_THE PROBLEM:_
Answer these from the "Hearts and Ashes" text below:
1. Which two days does the opening paragraph name?
2. What four things does the text say the sacrificed lamb, bull, child or virgin represents?
3. What was Cindy thinking about at her desk?

_EXTRACTED TEXT:_
══════════════════════════════

Hearts and Ashes

Ash Wednesday and Valentine’s Day, love’s arduous and jubilant walk to the cross, to the center of all things, where the horizontal line of what we experience as time and narrative is pierced by the vertical line of Truth. The horizontal line stretching backward and forward farther than the eye can see. The vertical line generated like lightning. The crossing of these lines we call Now. 

The vocabulary of sacrifice can’t help but show up on such a day. We have to look at what slaughter has to do with offering. How can taking the life of another be an offering of my own? It can’t. That precious lamb or bull or child or virgin represents those things we worship more than anything: Security, a future, innocence, power. “Here,” we say, “I’ll give you my prize as proof of how much I fear you. To prove I love you. What’s that you say? You only want me? No. No. No. I’ll have to think about that.” And we walk it all back. How did we get so mixed up?  

I think of my sister’s final Now.  

Cindy woke up, peed, showered, had coffee. She walked the dogs, ate breakfast, dressed, did her hair, put together her lunch, stepped into shoes. The December day was bright and warm. The key went into the ignition. Music played. She put her elbow on the slight ledge where car door meets window, and tipped her head into her hand while waiting for a light to change. She arrived at work, said good morning. At her desk, she thought about what she needed to do to get ready for a trip to Sally’s cabin. And then, with an internal blow near her right temple, her light went out. In the shock, her heart arrested, but was too strong – from walks and gardening and time in the mountains – to stop.

══════════════════════════════

_DATA SUPPLIED:_
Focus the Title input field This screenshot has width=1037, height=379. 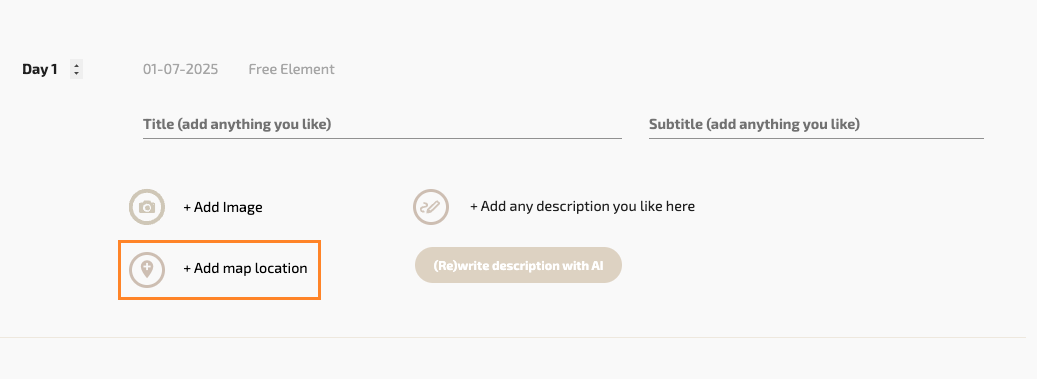click(382, 124)
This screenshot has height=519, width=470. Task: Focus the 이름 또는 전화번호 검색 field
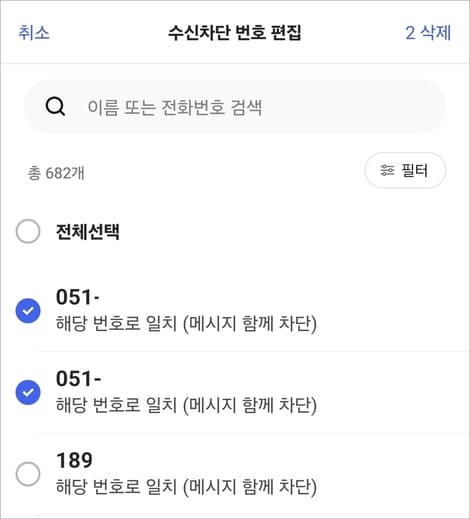(x=235, y=107)
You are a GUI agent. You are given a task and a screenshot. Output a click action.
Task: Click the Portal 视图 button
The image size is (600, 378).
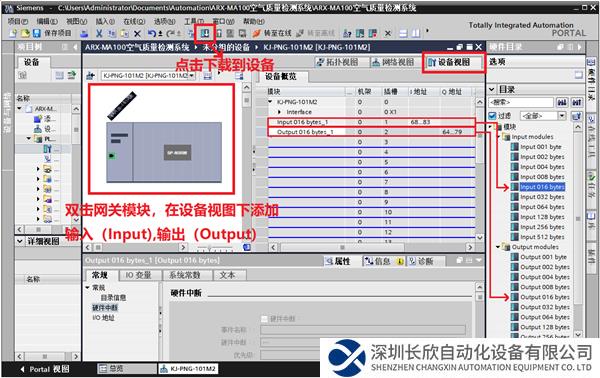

══════════════════════════════

_RESPONSE:_
1. Ash Wednesday and Valentine's Day.
2. Security, a future, innocence and power.
3. What she needed to do to get ready for a trip to Sally's cabin.